DoubleSparseAttnBackend 초기화

class DoubleSparseAttnBackend(AttentionBackend):
    def __init__(self, model_runner: ModelRunner):
        from sglang.srt.layers.attention.triton_ops.double_sparsity_attention import (
            extend_attention_fwd,
            flash_decode_attention_fwd,
            flash_decode_sparse_attention_fwd,
        )
        self.decode_attention_fwd = flash_decode_attention_fwd
        self.decode_sparse_attention_fwd = flash_decode_sparse_attention_fwd
        self.extend_attention_fwd = extend_attention_fwd

        self.num_head = model_runner.model_config.num_attention_heads
        self.head_dim = model_runner.model_config.hidden_size // self.num_head
        self.heavy_token_num = model_runner.server_args.ds_heavy_token_num
        self.sorted_channels = model_runner.sorted_channels
        self.sparse_decode_threshold = (
            model_runner.server_args.ds_sparse_decode_threshold
        )

세 가지 Triton 커널을 사용한다. flash_decode_attention_fwd는 일반 dense decode, flash_decode_sparse_attention_fwd는 sparse decode, extend_attention_fwd는 prefill용이다. sorted_channels는 각 레이어의 채널 중요도 순서를 미리 계산한 텐서다.

핵심 파라미터

파라미터	설명
`heavy_token_num`	Top-K로 선택할 중요 토큰 수 (ds_heavy_token_num)
`sparse_decode_threshold`	Sparse decode를 활성화하는 최소 시퀀스 길이
`sorted_channels`	레이어별 채널 중요도 순서 (사전 계산)
`BLOCK_SEQ`	Sparse attention의 블록 크기 (128)

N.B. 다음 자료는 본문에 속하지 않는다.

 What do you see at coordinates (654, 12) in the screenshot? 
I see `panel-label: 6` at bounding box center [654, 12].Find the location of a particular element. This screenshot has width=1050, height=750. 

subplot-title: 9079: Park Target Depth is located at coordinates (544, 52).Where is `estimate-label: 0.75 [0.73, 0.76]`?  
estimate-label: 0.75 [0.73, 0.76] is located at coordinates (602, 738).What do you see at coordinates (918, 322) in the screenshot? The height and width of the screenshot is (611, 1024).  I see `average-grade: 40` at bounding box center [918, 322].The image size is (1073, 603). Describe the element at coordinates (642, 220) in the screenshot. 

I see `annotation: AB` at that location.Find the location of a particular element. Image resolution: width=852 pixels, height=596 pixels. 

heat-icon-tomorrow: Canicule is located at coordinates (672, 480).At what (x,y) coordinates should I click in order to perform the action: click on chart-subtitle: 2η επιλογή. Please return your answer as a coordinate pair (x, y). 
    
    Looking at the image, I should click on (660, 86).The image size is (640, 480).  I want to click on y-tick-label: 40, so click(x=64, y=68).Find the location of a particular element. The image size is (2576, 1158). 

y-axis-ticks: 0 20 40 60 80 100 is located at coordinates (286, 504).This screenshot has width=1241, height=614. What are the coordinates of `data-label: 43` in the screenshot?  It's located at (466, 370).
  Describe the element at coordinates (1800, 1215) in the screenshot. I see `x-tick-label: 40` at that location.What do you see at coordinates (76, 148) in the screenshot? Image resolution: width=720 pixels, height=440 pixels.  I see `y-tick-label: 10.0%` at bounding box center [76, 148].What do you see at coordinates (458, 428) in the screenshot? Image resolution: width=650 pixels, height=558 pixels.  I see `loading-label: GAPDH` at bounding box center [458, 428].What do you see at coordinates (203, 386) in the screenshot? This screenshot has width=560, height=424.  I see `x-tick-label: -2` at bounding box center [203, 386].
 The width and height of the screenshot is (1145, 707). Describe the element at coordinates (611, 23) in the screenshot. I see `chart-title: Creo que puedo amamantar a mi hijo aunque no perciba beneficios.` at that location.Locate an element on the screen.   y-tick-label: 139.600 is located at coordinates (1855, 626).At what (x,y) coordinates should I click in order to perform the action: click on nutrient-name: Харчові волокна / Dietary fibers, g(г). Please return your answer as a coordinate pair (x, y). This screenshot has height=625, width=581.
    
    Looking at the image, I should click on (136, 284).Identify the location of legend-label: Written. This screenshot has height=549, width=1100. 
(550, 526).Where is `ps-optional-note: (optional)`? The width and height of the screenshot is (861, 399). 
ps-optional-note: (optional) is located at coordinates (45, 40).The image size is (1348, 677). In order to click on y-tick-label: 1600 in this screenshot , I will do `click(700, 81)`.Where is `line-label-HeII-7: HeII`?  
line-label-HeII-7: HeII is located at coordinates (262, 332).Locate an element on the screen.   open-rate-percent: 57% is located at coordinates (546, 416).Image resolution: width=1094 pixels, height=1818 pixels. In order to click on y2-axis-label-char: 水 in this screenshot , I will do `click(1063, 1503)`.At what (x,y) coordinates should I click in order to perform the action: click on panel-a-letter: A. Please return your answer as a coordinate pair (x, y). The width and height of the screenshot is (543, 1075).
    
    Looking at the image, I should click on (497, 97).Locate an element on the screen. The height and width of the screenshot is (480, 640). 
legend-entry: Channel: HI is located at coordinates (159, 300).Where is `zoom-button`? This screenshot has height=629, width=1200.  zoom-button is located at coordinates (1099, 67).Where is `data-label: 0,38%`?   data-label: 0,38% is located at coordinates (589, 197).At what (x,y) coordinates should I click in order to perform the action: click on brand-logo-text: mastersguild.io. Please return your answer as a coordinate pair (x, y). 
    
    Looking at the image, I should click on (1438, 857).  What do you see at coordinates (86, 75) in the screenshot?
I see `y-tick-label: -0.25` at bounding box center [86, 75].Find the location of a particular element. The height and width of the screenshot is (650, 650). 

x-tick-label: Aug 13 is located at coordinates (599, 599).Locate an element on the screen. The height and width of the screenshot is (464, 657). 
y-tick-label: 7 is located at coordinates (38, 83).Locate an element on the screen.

init_forward_metadata: 메타데이터 초기화

Decode 모드에서는 approximate attention과 sparse attention을 위한 버퍼를 할당한다.

def init_forward_metadata(self, forward_batch: ForwardBatch):
    if forward_batch.forward_mode.is_decode():
        start_loc = torch.zeros_like(forward_batch.seq_lens, dtype=torch.int32)
        start_loc[1:] = torch.cumsum(forward_batch.seq_lens[:-1], dim=0)

        total_num_tokens = torch.sum(forward_batch.seq_lens).item()
        attn_logits = torch.empty(
            (self.num_head, total_num_tokens),
            dtype=self.reduce_dtype, device="cuda",
        )

        att_out_approx = torch.empty(
            [self.num_head, bsz, max_seq_len],
            dtype=self.reduce_dtype, device="cuda",
        )

        block_seq_num = (self.heavy_token_num + self.BLOCK_SEQ - 1) // self.BLOCK_SEQ
        mid_out = torch.empty(
            [bsz, self.num_head, block_seq_num, self.head_dim],
            dtype=torch.float32, device="cuda",
        )
        mid_o_logexpsum = torch.empty(
            [bsz, self.num_head, block_seq_num],
            dtype=torch.float32, device="cuda",
        )

att_out_approx는 각 head에서 각 KV 토큰의 approximate score를 저장한다. mid_out과 mid_o_logexpsum은 block 단위 sparse attention 결과를 임시 저장하며, 최종적으로 online softmax로 합산된다.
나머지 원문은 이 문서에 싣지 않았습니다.